Centre for Justice, Law and Society (CJLS)
Centre for Justice, Law and Society (CJLS)
Who we are
CJLS's main objective is to support and develop scholarly activity, research, and research-led teaching in the School. It focuses on the study of law, institutions, and governance in the context of current societal issues and challenges. It adopts a critical, multidisciplinary perspective and a local, regional, and global focus.
CJLS aims to be an inclusive forum that brings together scholars from across the institution, who are at different stages of their careers, to develop individual and collaborative projects. CJLS provides support for the development of PhD, early and mid-career researchers and aims at fostering external links.
Our Objectives
- Contribute to the research environment.
CJLS provides a forum for the exchange of ideas and the development of individual and collaborative projects by organising and hosting seminars and conferences, fostering internal and external links, and providing a peer-support group for the production of publications and the submission of funding applications, for both early and mid-career researchers. CJLS also intends to explore the possibility of establishing partnerships with other research centres and institutes. - Support the production of publications and funding applications, with a peer-support group.
Members of the Centre also contribute to a programme aimed at skill development for ECRs at the School level. - Support research-led teaching.
CJLS provides supervisory and monitoring capacity for the PhD programme in law and criminology. Expertise in CJLS also feeds the LLM programme. Members of CJLS provide skill development sessions for Early Career Researchers and postgraduate research students, as well as organising ad hoc presentations by practitioners on career paths. CJLS aims to strengthen its links with the Legal Advice Centre in the School.
CJLS welcomes initiatives by postgraduate research students, and all its research seminars, conferences and workshops are open to all students.
Centre Director
Dr Annalisa Meloni is a senior lecturer in law at the University of East London with over 12 years of experience in research and teaching both within and outside academia. Her main area of research is EU visa policy and, more broadly, EU external border controls and immigration law. Key themes in her research include the intersection of human rights, security, and technology in the field of border control and how European integration impacts human rights and security. She holds a PhD (funded by the AHRC) and an LLM from University College London.
Qudsia Mirza, Co-Director
Qudsia Mirza is a Senior Lecturer in Law and qualified as a solicitor before entering academic life. She has extensive teaching and research experience both in the UK and in the US. She has held teaching positions at Birkbeck, University of London, and in the US, at Albany Law School, New York, where she was the Kate Stoneman Professor of Law and Democracy, and at the University of Cincinnati, where she was Visiting Professor of Law.
Qudsia has held a number of research positions which include the Francis Lewis Scholar in Residence at Washington and Lee University, Visiting Scholar at the Department of Gender and Women's Studies, University of California Berkeley, Visiting fellow in the Islamic Legal Studies Program at Harvard Law School, and Visiting Fellow at Onati International Institute for the Sociology of Law, Spain.

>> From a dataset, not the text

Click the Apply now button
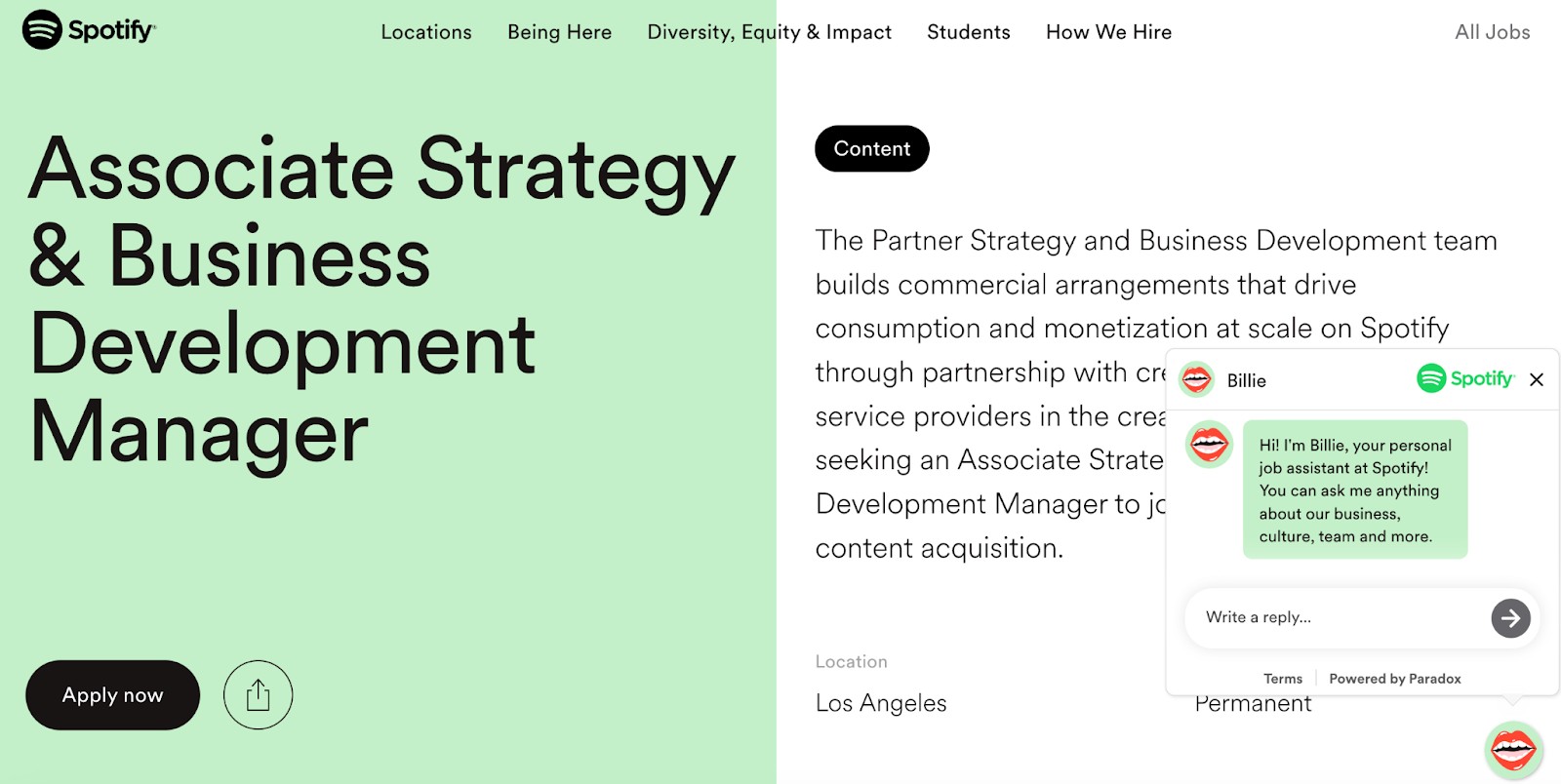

Qudsia has been appointed to executive and advisory positions for several organisations which range from the Joint Council for the Welfare of Immigrants in the UK, to the Contemporary Arab and Muslim Cultural Studies Institute, University of North Texas in the US. She currently sits on the Policy Council, and the Executive Committee of Liberty, the UK's leading human rights organisation.
She has been a member of the governance committee of the International Law and Society Association and is currently a Trustee on the Board of Trustees. She has held editorial board positions at Social and Legal Studies and the Muslim World Journal of Human Rights. She is currently a member of the International Editorial Board, International Journal of Law in Context and a member of the Editorial Board, Legal Transformation in Muslim Societies.
Qudsia's research and publications are in the area of Islamic Law. Her focus is on two main areas: feminist/reformist perspectives of Islamic Law; and the development of Islamic legal cultures by diasporic Muslim communities and their relationship with official legal systems.